Le voici arrivé dans le cloître. La bise, l’aigre bise de février siffle sous les arcades, fouaille durement les statues et colonnettes des galeries. Et Jacques très grandement s’en réjouit. Il s’avance lentement pour mieux savourer le froid qui le pénètre, et s’approche des baies ouvertes sur la nuit. Là-haut, au-dessus de l’abbaye, le ciel fourmille d’étoiles, plus mordantes, plus aiguës qu’en tout temps. Leur clarté blafarde se coule entre les hautes murailles, pâlit le carré du jardin, allume d’autres étoiles aux cristaux d’argent que le givre suspend au pourtour des ogives. Alentour dans la forêt, la musique du vent, dans la raideur des branches, vient rompre seulement le magnifique silence du firmament.

Pieds nus, grelottant, mordu au cœur par l’âpre froid, Frère Jacques s’en va par le cloître, enivré de son héroïque dessein. Il ne s’arrête, tout transi, que près de la sacristie.

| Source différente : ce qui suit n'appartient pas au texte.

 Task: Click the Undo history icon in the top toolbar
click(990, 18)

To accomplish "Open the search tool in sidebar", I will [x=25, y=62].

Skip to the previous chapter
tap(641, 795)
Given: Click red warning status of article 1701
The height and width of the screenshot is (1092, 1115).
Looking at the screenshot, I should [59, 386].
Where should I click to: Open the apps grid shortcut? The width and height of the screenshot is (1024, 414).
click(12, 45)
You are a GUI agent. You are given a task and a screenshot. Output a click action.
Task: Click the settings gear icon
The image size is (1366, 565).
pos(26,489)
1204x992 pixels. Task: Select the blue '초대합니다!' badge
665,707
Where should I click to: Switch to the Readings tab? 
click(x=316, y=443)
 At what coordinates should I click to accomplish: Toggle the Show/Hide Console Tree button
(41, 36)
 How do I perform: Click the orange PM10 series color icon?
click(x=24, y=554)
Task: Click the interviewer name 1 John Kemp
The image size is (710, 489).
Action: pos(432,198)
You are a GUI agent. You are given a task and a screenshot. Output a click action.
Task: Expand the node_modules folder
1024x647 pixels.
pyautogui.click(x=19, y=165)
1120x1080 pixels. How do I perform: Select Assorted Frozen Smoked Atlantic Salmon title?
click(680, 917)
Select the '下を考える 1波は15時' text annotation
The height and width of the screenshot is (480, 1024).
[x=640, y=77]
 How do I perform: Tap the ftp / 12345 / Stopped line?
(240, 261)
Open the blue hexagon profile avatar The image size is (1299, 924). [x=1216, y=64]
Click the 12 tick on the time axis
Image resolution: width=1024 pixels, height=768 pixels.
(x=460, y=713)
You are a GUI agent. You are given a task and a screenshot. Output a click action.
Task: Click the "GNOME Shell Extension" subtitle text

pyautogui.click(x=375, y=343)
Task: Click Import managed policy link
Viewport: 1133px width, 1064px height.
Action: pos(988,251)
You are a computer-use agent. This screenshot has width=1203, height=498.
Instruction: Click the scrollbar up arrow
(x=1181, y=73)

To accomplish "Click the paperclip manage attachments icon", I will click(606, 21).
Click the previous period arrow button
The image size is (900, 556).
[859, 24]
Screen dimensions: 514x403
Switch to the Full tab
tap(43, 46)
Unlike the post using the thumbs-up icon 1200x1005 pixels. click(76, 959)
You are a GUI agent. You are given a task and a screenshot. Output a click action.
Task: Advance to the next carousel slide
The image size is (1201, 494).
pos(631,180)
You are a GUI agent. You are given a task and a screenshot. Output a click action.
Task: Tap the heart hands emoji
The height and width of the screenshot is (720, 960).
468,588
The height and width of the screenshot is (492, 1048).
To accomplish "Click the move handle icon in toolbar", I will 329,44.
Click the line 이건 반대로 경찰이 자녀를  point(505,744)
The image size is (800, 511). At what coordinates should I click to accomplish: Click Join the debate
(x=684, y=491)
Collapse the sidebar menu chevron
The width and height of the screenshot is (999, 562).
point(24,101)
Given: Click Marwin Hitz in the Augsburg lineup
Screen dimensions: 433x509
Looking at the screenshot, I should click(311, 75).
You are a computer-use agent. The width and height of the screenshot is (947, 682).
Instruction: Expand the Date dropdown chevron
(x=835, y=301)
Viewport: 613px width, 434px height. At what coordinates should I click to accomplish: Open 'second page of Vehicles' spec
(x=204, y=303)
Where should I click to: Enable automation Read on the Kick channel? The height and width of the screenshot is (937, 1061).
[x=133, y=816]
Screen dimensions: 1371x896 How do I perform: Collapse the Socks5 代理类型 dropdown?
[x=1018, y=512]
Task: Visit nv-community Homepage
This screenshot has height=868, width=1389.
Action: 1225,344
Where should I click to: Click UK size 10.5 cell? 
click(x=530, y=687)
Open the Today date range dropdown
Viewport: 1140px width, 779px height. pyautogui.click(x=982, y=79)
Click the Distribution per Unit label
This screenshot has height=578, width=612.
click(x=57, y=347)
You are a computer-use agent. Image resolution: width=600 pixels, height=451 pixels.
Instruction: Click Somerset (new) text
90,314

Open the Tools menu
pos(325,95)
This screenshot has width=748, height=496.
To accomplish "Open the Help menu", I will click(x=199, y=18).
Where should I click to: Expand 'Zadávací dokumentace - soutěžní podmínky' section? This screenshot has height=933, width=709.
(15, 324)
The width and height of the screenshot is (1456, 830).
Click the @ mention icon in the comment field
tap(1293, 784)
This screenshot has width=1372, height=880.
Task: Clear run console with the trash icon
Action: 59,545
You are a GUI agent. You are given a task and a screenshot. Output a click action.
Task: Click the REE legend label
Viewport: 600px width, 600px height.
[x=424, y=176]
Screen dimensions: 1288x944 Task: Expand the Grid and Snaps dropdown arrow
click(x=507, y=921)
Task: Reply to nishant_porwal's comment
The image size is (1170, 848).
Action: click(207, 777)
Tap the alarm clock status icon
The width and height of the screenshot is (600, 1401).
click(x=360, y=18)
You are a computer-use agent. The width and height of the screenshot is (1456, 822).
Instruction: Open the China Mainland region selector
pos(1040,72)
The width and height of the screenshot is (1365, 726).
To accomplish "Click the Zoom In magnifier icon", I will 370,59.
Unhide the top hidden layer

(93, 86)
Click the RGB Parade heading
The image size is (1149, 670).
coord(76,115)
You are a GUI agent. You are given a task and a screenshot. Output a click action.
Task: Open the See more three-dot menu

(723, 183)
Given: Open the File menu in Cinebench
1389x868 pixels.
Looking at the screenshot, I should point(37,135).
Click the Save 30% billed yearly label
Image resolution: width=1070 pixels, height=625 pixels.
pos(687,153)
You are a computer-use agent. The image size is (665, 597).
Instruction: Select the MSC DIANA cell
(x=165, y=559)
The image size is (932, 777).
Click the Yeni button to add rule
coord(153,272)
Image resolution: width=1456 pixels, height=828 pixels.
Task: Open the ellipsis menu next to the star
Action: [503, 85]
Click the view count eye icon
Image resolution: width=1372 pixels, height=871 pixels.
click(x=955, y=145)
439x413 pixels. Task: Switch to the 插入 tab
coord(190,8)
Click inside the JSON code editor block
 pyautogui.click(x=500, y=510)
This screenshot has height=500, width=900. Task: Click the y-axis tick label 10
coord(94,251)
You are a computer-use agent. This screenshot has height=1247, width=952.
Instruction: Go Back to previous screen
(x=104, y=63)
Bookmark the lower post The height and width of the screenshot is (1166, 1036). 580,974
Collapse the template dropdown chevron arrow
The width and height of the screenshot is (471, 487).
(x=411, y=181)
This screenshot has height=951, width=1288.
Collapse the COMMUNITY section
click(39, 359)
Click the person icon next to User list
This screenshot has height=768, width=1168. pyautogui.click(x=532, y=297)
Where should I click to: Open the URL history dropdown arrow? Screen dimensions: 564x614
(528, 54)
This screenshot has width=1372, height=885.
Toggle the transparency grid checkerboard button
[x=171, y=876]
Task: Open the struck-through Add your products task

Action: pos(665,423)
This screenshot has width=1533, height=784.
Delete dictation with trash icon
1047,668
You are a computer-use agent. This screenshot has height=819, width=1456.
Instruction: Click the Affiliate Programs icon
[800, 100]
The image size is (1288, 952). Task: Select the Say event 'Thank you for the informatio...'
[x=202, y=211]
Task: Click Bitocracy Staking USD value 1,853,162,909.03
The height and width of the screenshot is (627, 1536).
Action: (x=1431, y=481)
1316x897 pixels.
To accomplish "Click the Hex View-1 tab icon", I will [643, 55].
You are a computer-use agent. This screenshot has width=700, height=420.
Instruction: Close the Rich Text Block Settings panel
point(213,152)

Lorsque l’horloge sonnera minuit, tous ses sens tenus en éveil par la bise et le gel, il n’aura presque qu’à étendre la main pour sonner la cloche de l’office de la nuit.

Mais c’est en cet endroit, justement, que se trouve la statue de la Vierge dont nous avons parlé, et près de laquelle, toujours de nuit, une mignonne lampe ne cesse de brûler. Dans cette clarté il l’aperçoit encore, si gracieusement cambrée, portant son bel enfant. Mais... qu’est-ce ceci ? Les yeux de Notre-Dame, eux aussi, ont des clartés d’étoiles ; son sourire a la douceur de nos plus belles nuits ; sa couronne resplendit, et il semble que quantités de cierges, allumés tout soudainement, font à la Vierge Marie, jusqu’aux voussures délicates, une auréole immense...

O Lumen ad revelationem gentium 1 ! sanglote Frère Jacques éperdu d’amour devant Celle par qui nous est venue lumière plus féconde que le jour.

Et il tombe à genoux sur la dalle glacée, renverse la tête, ferme les yeux, l’âme perdue vers la Reine des Cieux...

– Frère Jacques, dormez-vous ?

Alors que tout reposait sur la terre, que le moustier endormi semblait oublier, lui aussi, le mystère joyeux de la Vierge Mère, les moines ont été réveillés soudain par un carillon merveilleux. Légère, aérienne, en grande jubilation et liesse, la cloche du moustier, à minuit, s’est mise à sonner. Mais est-ce bien elle qui sonne ?... Les moines croient encore rêver. Ou du moins est-elle seule à sonner ?... Ce sont plutôt dix cloches, ding... din... dong..., cent cloches, ding... din... dong..., qui se mettent en branle dans la nuit étoilée, chantant à voix mélodieuse le salut de Siméon à la Mère de Dieu.

Les moines, transportés de ferveur et de dévotion, avant de pénétrer dans l’oratoire, se sont avancés dans le cloître, en longue procession. C’est alors que le prieur, en tête de son troupeau, a distingué soudain, aux pieds de la statue au sourire si bénin, une forme agenouillée, figée dans une étrange immobilité. Le cœur battant, car il a reconnu l’enfant, il pose sa main sur l’épaule raidie du dévot de la Vierge Marie.

–Frère Jacques, dormez-vous ?

Frère Jacques ne bouge, Frère Jacques ne répond. On approche un cierge, chacun se penche, n’osant comprendre : le pâle visage sourit d’un sourire radieux et ravissant, mais le corps déjà glacé gardera sa posture d’orant par-delà l’éternité. Frère Jacques s’en est allé chanter Matines près de Celle qui n’avait vu cœur tant aimant sans aussitôt le convoiter.

Mais alors, qui sonne la cloche là-haut, ding... din... dong..., si féeriquement que la terre semble tressaillir d’allégresse sous son enveloppe glacée ?

La Vierge a exaucé la prière de son jeune serviteur, et fait annoncer par les anges son très précieux mystère.

Frère Jacques, le sonneur, fut enseveli le jour même aux pieds de la statue si chère. Et l’on raconte que chaque année, à pareille fête, le vallon retentit si suavement de la cloche de minuit, que les paysans d’alentour, enfoncés dans leurs rêves, tressaillent et se souviennent : c’est Frère Jacques qui vient avec les anges sonner sur cette terre Matines de Notre-Dame.

 

 

 

Henri BOUJU.

 

Paru dans la revue Marie

en juillet-août 1955.

 

 

 

 



1 Lumière pour éclairer les nations. Ant. de la Purification.